WHAT TO WORK ON: Exactly the lines from the one holding "谷歌母公司发行百年期债券，收到近10倍认购订单 (95, 2175)" through the final line of the data are wanted, copied as written.

Dataset entries:
##############################

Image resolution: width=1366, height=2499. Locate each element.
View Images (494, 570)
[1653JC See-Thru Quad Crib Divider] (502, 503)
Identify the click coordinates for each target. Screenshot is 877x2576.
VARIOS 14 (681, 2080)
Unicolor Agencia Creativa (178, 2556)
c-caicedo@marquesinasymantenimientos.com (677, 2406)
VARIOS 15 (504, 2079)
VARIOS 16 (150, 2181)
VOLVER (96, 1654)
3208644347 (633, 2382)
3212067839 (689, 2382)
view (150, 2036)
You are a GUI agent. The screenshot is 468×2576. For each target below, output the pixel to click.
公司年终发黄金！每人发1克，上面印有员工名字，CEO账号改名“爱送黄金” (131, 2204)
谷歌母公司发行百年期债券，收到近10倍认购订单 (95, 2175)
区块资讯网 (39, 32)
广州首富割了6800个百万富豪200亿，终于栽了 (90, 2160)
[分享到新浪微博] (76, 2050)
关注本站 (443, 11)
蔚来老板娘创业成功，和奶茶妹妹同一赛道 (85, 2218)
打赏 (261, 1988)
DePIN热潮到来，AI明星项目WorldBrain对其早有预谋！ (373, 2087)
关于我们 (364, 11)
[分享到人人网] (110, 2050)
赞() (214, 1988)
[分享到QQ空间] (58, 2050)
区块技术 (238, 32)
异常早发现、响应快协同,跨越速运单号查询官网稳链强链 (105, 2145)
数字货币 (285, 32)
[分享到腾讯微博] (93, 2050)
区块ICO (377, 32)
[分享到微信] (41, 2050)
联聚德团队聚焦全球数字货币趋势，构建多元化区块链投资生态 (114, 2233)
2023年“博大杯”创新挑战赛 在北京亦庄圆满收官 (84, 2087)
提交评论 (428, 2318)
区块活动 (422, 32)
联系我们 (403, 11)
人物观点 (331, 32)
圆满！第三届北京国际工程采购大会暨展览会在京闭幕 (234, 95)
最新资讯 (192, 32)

##############################

PROBLEM SOLUTION:
谷歌母公司发行百年期债券，收到近10倍认购订单 (95, 2175)
区块资讯网 (39, 32)
广州首富割了6800个百万富豪200亿，终于栽了 (90, 2160)
[分享到新浪微博] (76, 2050)
关注本站 (443, 11)
蔚来老板娘创业成功，和奶茶妹妹同一赛道 (85, 2218)
打赏 (261, 1988)
DePIN热潮到来，AI明星项目WorldBrain对其早有预谋！ (373, 2087)
关于我们 (364, 11)
[分享到人人网] (110, 2050)
赞() (214, 1988)
[分享到QQ空间] (58, 2050)
区块技术 (238, 32)
异常早发现、响应快协同,跨越速运单号查询官网稳链强链 (105, 2145)
数字货币 (285, 32)
[分享到腾讯微博] (93, 2050)
区块ICO (377, 32)
[分享到微信] (41, 2050)
联聚德团队聚焦全球数字货币趋势，构建多元化区块链投资生态 (114, 2233)
2023年“博大杯”创新挑战赛 在北京亦庄圆满收官 (84, 2087)
提交评论 (428, 2318)
区块活动 (422, 32)
联系我们 (403, 11)
人物观点 (331, 32)
圆满！第三届北京国际工程采购大会暨展览会在京闭幕 (234, 95)
最新资讯 (192, 32)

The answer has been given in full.